47-kbit/s RGB-LED-based optical camera communication based on 2D-CNN and XOR-based data loss compensation

Open Access Open Access

Abstract

In an RGB-LED-based optical camera communication (OCC) system, the inter-symbol interference and inter-channel interference deteriorate the transmission performance considerably. In this paper, a two-dimensional CNN structure is proposed for data recovery by learning features between color channels and neighboring symbols in the rolling shutter based OCC system under random data transmission. Moreover, we further propose an XOR-based data loss compensation method to realize 21% data rate improvement by restoring the lost data during the transmission. A record-high data rate at 47 kbit/s has been experimentally achieved for an RGB-LED-based OCC system using a rolling shutter camera in a smartphone.

© 2019 Optical Society of America under the terms of the OSA Open Access Publishing Agreement

1. Introduction

Optical camera communication (OCC) is a promising wireless communication method utilizing complementary metal-oxide-semiconductor (CMOS) cameras as the receivers. Compared with photodiode based visible light communication [1], by leveraging on the widely distributed embedded cameras in electronic devices like smartphones, OCC can be deployed easily and readily. Over the last few years, the OCC system has been developed for multiple services and applications, such as indoor communication, indoor localization, vehicle communication, and broadcasting, by using the existing facilitates [2].

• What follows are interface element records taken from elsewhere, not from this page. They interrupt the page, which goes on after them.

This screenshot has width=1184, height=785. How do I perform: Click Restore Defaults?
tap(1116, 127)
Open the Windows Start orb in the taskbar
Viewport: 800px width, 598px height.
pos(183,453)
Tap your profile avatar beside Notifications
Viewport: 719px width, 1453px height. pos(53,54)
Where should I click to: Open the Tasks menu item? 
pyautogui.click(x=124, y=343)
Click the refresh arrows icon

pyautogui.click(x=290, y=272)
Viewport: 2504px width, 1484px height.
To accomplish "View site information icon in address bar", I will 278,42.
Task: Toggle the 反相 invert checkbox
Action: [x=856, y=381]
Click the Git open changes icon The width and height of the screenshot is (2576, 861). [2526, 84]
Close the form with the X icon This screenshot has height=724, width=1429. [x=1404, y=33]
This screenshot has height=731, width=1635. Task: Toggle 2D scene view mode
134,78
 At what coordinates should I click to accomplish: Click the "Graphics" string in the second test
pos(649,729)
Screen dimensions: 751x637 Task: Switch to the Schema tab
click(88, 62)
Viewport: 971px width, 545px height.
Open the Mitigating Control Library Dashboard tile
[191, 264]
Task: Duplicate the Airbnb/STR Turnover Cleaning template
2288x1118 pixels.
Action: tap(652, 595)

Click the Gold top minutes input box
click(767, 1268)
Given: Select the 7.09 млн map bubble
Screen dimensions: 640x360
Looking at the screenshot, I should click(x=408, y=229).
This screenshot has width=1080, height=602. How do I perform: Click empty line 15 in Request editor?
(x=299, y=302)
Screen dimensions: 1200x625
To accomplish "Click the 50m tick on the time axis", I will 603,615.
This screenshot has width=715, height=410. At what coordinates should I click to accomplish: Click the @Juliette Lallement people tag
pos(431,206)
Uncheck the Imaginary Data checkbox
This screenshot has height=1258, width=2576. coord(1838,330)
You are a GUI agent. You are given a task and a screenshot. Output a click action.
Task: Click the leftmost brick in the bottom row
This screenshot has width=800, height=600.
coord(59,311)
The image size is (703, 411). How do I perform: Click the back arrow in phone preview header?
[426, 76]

The transmitter of the OCC system can be either display screens or LEDs. By using a screen as the transmitter, a data rate of 16.67 kbit/s has been achieved in a covert OCC system [3]. Due to the much larger deployment of LED, the OCC system can be easily deployed using LED as the transmitter. In [4], the rolling shutter effect has been employed to increase the data rate up to several kbit/s for a single light-emitting diode (LED) based OCC system. However, the data rate is still limited by the bandwidth of the camera. Nowadays, RGB-LED can be employed to increase the system capacity by using color division multiplexing or color shift keying [5]. With a quadrichromatic LED, a transmission data rate up to 13.2 kbit/s has been achieved [6]. In [7], the dual cameras on a smartphone have been used to receive signals in color shift keying and gray level modulation, respectively, and a data rate of 17.1 kbit/s has been realized. Due to the effects of amplitude variation, exposure time overlapping and inter-channel interference, the data rate achieved by the RGB-LED is not high, only comparable to the 14-kbit/s data rate realized in single white LED-based OCC system [8]. More effective and ingenious decoding algorithms should be investigated to combat the above issues and unleash the full potential brought by RGB-LED.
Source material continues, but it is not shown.